A malfunctioning piece of time-shifting technology somehow gave us a peek at some of next December’s year-end wrap up stories. So, here’s what happened in 2008, it turns out.
January The NTIA starts accepting applications for the $40 coupons for digital-to-analog converter boxes. The FCC issues streamlined rules on broadcasters’ final DTV buildout, giving them the flexibility they’ve been asking for.
February Critics of media consolidation call for more studies on the matter.
March The writers’ strike continues, and networks find innovative and exploitative ways to come up with content. TMZ becomes the most popular show on television, spawning imitators and creating a whole nation of would-be paparazzi. At the Academy Awards, a deranged celebrity drops a cluster of F-bombs and the indecency issue is thrust into the presidential campaign.
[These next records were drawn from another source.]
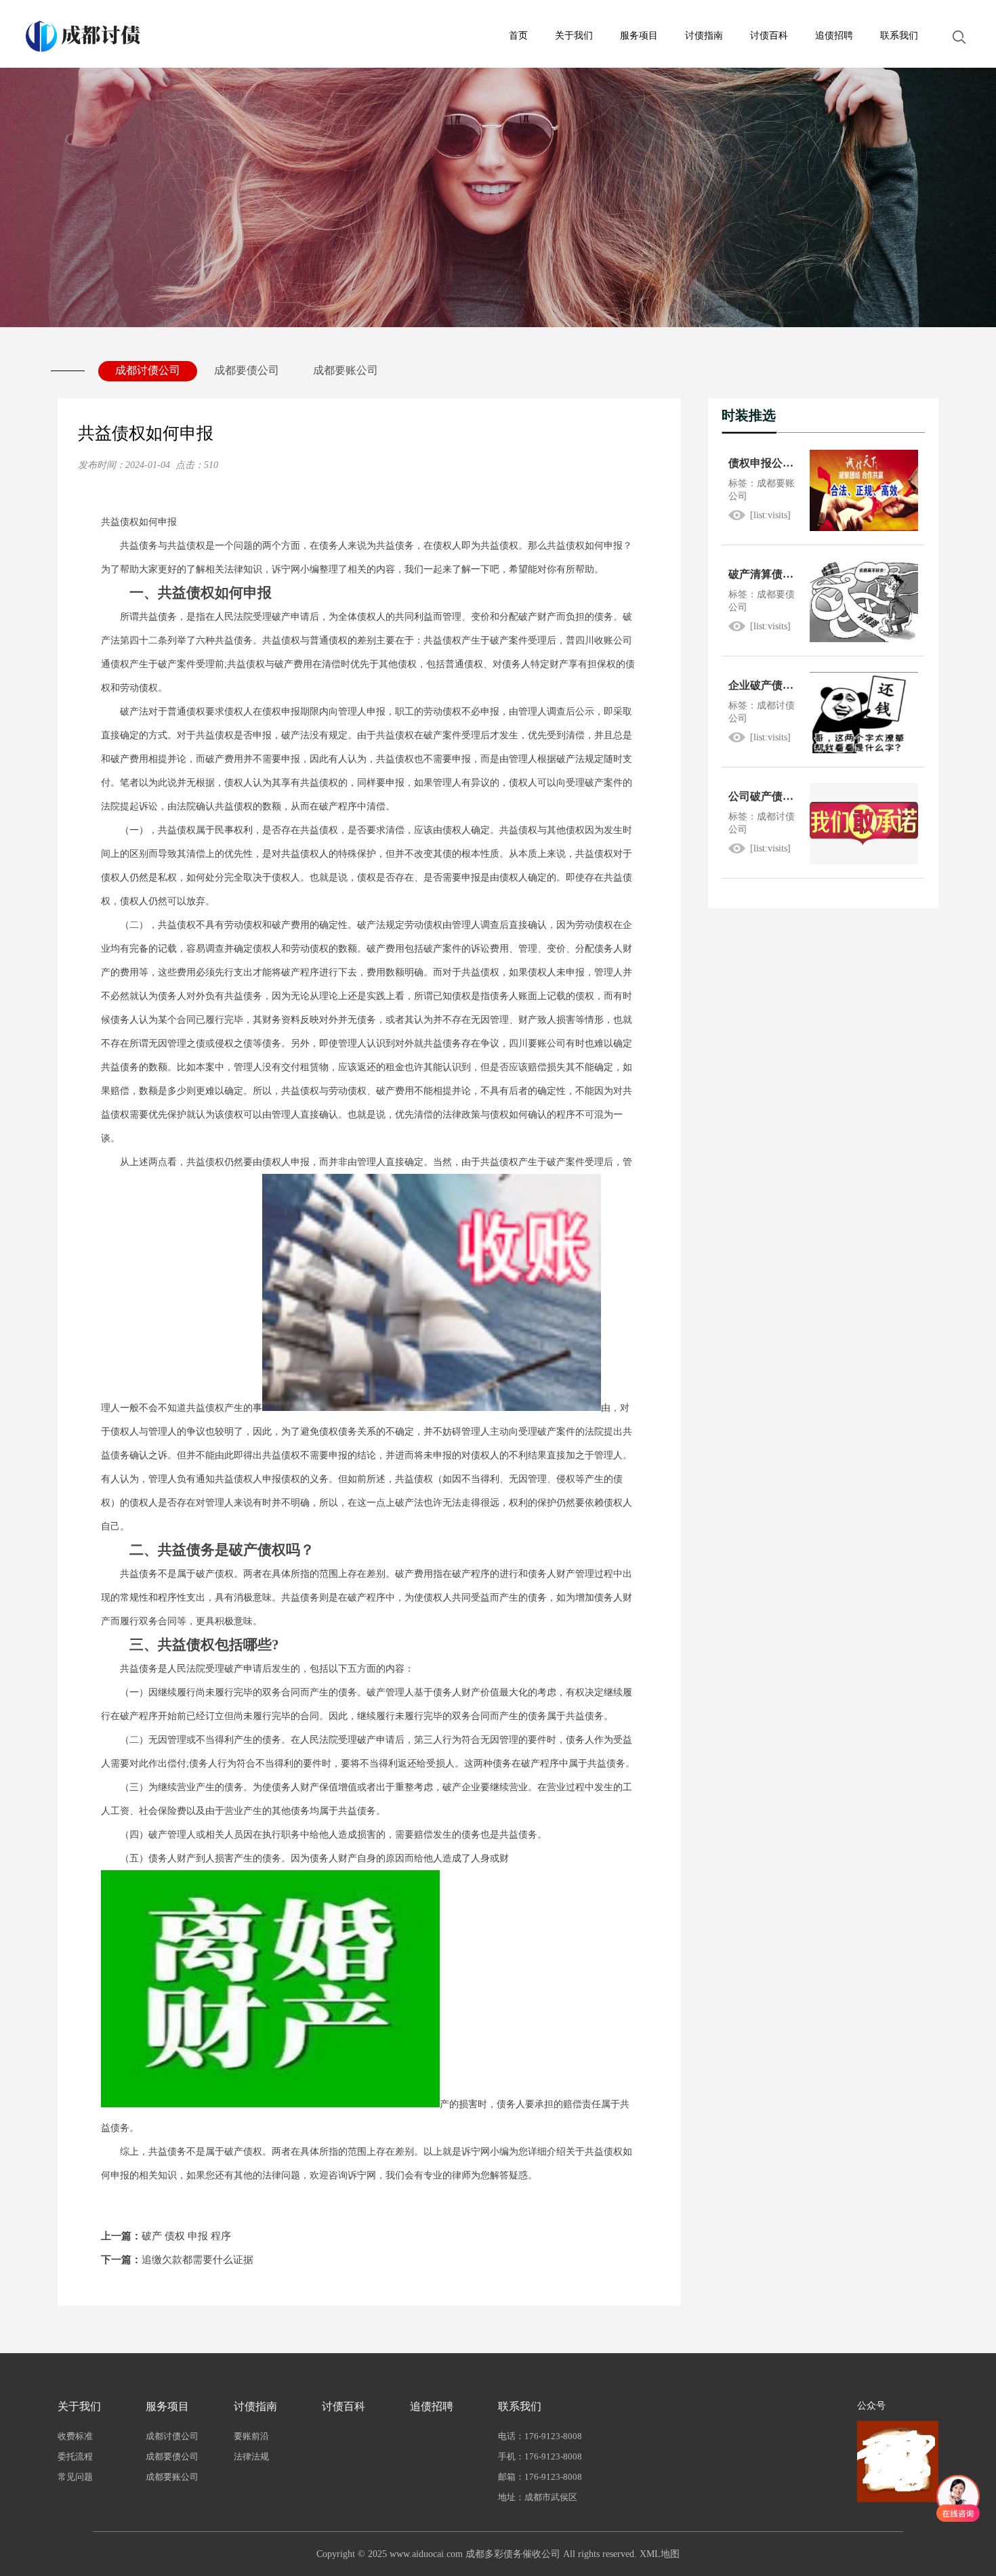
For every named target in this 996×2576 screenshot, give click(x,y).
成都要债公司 (246, 370)
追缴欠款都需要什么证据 (177, 2259)
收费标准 (75, 2436)
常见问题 (75, 2477)
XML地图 (660, 2554)
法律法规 (251, 2456)
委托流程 (75, 2456)
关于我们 (574, 35)
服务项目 (639, 35)
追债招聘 (834, 35)
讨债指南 (704, 35)
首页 (518, 35)
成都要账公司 (345, 370)
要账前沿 (251, 2436)
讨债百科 (769, 35)
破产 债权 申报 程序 (166, 2236)
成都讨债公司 (147, 370)
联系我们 (899, 35)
April At The NAB Show, broadcasters figure the industry can be saved with a new technology that beams ads directly into the brains of home viewers, even when their TVs are off.
May Fighting to keep his status as Republican frontrunner, Mike Huckabee calls John McCain weak on indecency. FCC Chairman Kevin Martin wakes up in the middle of the night and thinks of three new ways to regulate cable that none of us even thought of before.
June A federal court remands the newspaper-ownership cross-ownership ban back to the FCC, saying that the tests to approve a merger are too easily gamed by clever lawyers.
July Critics of media consolidation call for more studies on the matter.
August The FCC issues rules allowing unlicensed mobile devices in the DTV white space. Microsoft and Google compare the day to the first Moon landing and Archimedes discovering the telescope.
September Confused by a bombardment of messages about DTV, consumers decide to wait till February 2009 just to see if they really lose free analog TV.
October Broadcasters frantically create new Web sites and crank out new multicast channels, just to have more places to sell political ads.
November In an election shocker, the anti-Establishment ticket of Ron Paul and Mike Gravel trounces both the Clinton-Biden ticket and the Republican offering of Alan Keyes and Duncan Hunter.
December Second-generation, fun-styled digital-to-analog converter boxes are the surprise holiday gift blockbuster. President-elect Paul says he wants to disband the FCC and have no RF licenses—just a free-market, strongest-signal-wins free-for-all.
Let’s hope some of these aren’t quite right.